Some online brokers will give you the first 50/100/200 trades free. What a deal!
There are consequences. Have you ever gotten nervous about one of your positions, sold out of it, then watched helplessly as it shot up 40% in 6 months?
Chances are you are overtrading. It’s a terrible affliction, and most investors succumb to it.
High Commissions Are Better
I’m going to say something truly radical: high broker commissions are better.
Whoa, wait a minute, I thought low transaction costs were the Holy Grail? Don’t we want frictionless, costless trading? Don’t we want to put banks and brokers out of business? Don’t we want to disintermediate Wall Street?
Maybe—but low commissions are terrible for investor psychology.
Let me give you an example. You buy 2,000 shares of XYZ at $20 a share, paying a $7 commission. It goes up to $40/share. Hooray! But then it goes down to $30/share.
You panic and sell it, paying a $7 commission. It then goes up to $80/share. You cry yourself to sleep on your big, fat pillow.
What if your commission structure was not $7 per trade, but $.07 per share?
In this case, you would have paid a $140 commission to sell your shares of XYZ.
Would it have prevented you from selling it? Maybe! Higher transactions costs force you to take a long-term view. You have to be pretty sure about the trade if you are going to pay your broker $140.
Talk to any broker at a full-service shop. They have clients with portfolios of stuff that hasn’t been touched for decades, largely because people weren’t willing to pay a commission to sell it. Stocks generally go up over time.
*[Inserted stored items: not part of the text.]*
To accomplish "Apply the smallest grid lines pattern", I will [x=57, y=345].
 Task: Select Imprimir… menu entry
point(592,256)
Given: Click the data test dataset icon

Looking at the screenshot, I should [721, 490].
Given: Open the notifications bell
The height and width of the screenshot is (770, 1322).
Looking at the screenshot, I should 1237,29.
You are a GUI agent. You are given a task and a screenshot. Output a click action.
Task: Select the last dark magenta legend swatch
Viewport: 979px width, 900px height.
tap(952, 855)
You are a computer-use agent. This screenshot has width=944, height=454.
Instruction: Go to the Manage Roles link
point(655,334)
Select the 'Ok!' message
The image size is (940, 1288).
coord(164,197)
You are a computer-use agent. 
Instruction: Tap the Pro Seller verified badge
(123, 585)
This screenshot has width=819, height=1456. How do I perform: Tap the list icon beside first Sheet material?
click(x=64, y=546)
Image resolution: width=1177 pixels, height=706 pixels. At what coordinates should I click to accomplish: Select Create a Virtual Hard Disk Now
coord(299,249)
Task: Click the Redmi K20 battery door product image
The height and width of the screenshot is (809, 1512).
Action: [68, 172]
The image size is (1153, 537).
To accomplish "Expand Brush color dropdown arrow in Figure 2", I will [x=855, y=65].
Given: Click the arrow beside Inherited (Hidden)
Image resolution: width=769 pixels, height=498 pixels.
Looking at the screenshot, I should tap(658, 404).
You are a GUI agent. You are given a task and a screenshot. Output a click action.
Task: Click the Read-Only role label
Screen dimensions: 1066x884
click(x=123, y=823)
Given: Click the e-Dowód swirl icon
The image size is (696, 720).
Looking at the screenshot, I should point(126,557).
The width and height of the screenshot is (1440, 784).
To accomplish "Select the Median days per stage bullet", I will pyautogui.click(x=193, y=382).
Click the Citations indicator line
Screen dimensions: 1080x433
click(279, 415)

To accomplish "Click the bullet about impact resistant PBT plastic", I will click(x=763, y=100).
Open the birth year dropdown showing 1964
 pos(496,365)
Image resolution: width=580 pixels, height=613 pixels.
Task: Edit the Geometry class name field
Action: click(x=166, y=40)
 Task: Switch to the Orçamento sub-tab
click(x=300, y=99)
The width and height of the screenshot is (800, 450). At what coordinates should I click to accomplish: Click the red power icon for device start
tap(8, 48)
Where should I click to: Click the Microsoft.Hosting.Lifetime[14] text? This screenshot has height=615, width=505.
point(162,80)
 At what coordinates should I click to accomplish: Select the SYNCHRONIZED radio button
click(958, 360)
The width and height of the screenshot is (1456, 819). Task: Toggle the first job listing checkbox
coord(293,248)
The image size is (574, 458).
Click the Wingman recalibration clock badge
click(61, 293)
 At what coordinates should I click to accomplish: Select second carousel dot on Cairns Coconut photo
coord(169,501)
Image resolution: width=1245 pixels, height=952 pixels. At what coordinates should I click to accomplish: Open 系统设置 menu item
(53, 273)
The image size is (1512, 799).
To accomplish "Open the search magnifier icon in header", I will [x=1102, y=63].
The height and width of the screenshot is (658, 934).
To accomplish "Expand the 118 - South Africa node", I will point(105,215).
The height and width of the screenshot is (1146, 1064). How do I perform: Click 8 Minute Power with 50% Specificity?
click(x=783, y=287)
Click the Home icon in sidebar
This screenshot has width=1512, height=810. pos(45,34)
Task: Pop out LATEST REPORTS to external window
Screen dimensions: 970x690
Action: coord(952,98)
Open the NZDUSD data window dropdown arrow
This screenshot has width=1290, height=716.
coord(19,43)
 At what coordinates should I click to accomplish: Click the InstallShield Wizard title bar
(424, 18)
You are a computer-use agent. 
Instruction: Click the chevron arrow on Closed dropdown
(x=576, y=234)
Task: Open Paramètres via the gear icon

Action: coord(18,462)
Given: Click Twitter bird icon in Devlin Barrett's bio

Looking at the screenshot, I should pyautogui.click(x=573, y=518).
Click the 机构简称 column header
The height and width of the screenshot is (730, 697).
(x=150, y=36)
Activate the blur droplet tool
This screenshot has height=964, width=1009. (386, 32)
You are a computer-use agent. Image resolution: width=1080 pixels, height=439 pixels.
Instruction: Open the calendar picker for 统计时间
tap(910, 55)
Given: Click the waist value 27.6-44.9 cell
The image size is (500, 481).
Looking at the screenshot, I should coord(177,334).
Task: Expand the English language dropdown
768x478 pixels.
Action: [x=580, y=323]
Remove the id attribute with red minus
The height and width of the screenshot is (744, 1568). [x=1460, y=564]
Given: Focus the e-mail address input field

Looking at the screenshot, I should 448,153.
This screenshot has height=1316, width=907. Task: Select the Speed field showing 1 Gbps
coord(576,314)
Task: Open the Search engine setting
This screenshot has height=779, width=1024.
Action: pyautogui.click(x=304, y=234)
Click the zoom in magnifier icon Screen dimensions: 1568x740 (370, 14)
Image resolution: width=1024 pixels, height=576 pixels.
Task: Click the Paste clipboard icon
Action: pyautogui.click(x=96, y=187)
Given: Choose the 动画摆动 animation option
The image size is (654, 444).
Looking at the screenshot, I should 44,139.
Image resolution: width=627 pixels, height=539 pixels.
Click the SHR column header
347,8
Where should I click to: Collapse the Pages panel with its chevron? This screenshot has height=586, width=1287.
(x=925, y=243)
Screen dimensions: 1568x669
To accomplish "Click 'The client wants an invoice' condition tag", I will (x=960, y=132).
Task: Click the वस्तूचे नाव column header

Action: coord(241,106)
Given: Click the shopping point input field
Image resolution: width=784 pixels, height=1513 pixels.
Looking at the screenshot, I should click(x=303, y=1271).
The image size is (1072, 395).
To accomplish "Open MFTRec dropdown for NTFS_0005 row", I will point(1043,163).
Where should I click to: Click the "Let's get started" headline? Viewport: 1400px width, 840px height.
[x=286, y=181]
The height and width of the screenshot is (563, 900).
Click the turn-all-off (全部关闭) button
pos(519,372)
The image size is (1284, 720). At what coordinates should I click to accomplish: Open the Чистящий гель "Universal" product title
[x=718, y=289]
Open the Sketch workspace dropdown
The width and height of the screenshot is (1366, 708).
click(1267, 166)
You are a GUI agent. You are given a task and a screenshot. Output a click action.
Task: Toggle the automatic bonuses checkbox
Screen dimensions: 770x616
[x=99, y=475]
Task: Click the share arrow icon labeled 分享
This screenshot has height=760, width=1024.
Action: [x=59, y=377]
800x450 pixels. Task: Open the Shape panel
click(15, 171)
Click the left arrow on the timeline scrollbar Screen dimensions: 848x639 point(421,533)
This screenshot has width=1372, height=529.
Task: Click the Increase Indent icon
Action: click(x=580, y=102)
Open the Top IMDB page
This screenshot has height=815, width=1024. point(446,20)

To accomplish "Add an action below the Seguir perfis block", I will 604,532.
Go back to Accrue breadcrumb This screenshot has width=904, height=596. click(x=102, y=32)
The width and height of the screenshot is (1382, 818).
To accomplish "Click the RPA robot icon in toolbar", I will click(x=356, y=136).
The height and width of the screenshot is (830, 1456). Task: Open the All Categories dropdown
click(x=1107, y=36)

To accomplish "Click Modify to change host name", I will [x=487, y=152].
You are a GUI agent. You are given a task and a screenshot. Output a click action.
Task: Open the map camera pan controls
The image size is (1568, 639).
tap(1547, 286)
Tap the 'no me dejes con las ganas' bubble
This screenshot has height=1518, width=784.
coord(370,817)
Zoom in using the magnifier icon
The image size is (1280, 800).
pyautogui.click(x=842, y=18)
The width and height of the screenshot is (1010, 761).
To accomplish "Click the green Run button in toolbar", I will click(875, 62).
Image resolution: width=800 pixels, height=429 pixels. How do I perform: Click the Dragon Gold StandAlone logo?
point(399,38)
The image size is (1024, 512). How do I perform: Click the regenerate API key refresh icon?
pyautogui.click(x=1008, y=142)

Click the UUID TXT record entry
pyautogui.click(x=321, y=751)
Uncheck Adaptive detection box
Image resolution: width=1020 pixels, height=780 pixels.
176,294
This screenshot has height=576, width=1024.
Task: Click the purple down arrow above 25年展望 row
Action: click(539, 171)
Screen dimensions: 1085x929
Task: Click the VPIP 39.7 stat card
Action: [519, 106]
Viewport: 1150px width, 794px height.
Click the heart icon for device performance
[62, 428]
This is how people get rich.
With low commissions, everyone fancies themselves as a hedge fund trader, whipping around shares or SPY and QQQ (more like TVIX, actually).
A lot of people who took the survey last week (it’s still online, if you have a couple of minutes to spare) waved the red flag on that. A whole pile of you said one of the main problems with ETFs is that they are too easy to trade.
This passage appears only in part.